Over time the construction business grew as did the farm. The Nelsons now farm 700 acres and father and son work side by side in both. They also own rental properties and storage buildings. Linda handles the bookkeeping and Nelson’s brother-in-law also works in the construction business.
Linda and Kerry tried wintering in Arizona but it wasn’t for them. They obviously like staying busy and take the opportunities to travel when they can, especially through agri-tourism. They have taken farm tours through Brazil, Panama and Central America. They’ve also visited farms in Ireland, Scotland and England. They’ve even gone to China and Kerry revisited Vietnam, this time enjoying ports and inland excursions. He noted that the rich and poor live right across the street from each other.
In 2005 the photograph of gunner Nelson that won the World Press Award in 1967 was featured on a postage stamp of the Netherlands. Photographer Co Rentmeester, now 83 years-old, not only covered the Vietnam War but went on to produce photo essays and three books: Three Faces of Indonesia, Holland on Ice, and FOOTPRINTS.
And as to Nelson’s vision, well, the vision or plan for his life may have turned out significantly different from what he thought it would be. There may also be some hope for sight in his right eye. Though surgery five decades ago wasn’t successful in restoring his visual acuity, he managed to keep the eye.

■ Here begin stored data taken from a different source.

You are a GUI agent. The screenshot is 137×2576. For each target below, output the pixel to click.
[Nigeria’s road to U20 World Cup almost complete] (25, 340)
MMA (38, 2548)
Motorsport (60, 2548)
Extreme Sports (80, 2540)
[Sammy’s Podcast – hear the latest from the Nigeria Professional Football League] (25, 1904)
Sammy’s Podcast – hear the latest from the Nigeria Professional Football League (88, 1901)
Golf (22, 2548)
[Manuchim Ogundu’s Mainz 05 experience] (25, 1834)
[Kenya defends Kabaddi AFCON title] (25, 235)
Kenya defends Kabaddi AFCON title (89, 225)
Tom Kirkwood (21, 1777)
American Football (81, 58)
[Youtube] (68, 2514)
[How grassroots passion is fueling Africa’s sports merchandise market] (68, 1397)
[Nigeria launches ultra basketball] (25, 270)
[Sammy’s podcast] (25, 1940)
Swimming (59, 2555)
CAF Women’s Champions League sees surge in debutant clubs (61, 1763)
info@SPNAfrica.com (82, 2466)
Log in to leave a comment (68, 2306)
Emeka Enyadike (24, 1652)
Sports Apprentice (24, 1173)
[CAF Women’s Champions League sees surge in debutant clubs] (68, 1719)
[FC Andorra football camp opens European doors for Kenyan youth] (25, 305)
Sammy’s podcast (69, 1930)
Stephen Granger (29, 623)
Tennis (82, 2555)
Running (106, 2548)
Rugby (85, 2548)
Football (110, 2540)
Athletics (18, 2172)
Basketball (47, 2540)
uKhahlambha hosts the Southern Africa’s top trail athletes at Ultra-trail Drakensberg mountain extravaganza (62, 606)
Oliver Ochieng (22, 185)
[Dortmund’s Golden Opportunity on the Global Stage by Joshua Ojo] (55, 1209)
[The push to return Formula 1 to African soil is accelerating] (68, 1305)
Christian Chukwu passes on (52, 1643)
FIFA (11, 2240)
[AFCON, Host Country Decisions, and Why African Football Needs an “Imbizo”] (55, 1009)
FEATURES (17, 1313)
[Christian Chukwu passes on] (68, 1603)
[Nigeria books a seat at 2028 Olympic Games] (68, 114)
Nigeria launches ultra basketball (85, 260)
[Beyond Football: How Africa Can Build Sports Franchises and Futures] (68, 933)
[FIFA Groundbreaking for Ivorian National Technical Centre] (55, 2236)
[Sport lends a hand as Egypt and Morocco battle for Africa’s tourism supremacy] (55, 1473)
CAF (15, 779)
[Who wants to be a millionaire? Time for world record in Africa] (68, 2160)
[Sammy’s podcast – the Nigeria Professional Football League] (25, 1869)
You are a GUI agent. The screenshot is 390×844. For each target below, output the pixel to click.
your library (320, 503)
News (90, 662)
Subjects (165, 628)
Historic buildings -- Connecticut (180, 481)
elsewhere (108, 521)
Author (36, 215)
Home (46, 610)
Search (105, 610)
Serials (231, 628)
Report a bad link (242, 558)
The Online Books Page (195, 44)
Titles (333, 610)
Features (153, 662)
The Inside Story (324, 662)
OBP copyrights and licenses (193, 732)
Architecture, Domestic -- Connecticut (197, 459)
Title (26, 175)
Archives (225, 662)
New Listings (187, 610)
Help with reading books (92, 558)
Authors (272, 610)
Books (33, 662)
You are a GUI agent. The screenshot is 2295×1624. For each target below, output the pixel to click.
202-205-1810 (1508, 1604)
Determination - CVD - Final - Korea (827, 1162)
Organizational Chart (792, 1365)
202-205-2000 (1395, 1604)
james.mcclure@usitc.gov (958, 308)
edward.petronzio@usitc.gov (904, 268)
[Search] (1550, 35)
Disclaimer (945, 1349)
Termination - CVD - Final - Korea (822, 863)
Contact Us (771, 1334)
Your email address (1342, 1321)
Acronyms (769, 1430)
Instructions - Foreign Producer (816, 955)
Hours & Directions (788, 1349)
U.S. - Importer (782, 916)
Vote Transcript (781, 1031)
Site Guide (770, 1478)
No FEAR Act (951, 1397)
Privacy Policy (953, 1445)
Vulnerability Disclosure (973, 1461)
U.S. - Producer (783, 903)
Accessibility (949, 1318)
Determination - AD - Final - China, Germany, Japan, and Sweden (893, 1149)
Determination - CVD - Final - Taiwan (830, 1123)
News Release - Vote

“I didn’t want a glass eye. They get dirty and are difficult to manage,” he said. And now that eye is showing some signs of improvement. “I had cataract surgery on my left eye. Before the surgery they think that as my left eye was getting worse, my right eye was trying to compensate.” He can now distinguish light and dark and there’s talk of trying surgery again. “They’ve learned a lot in all the years since my last surgery while I was in the military. I might have a new lens put in this winter.”
At age 73, Kerry Nelson’s vision may change once again. It might be 20/20 this time.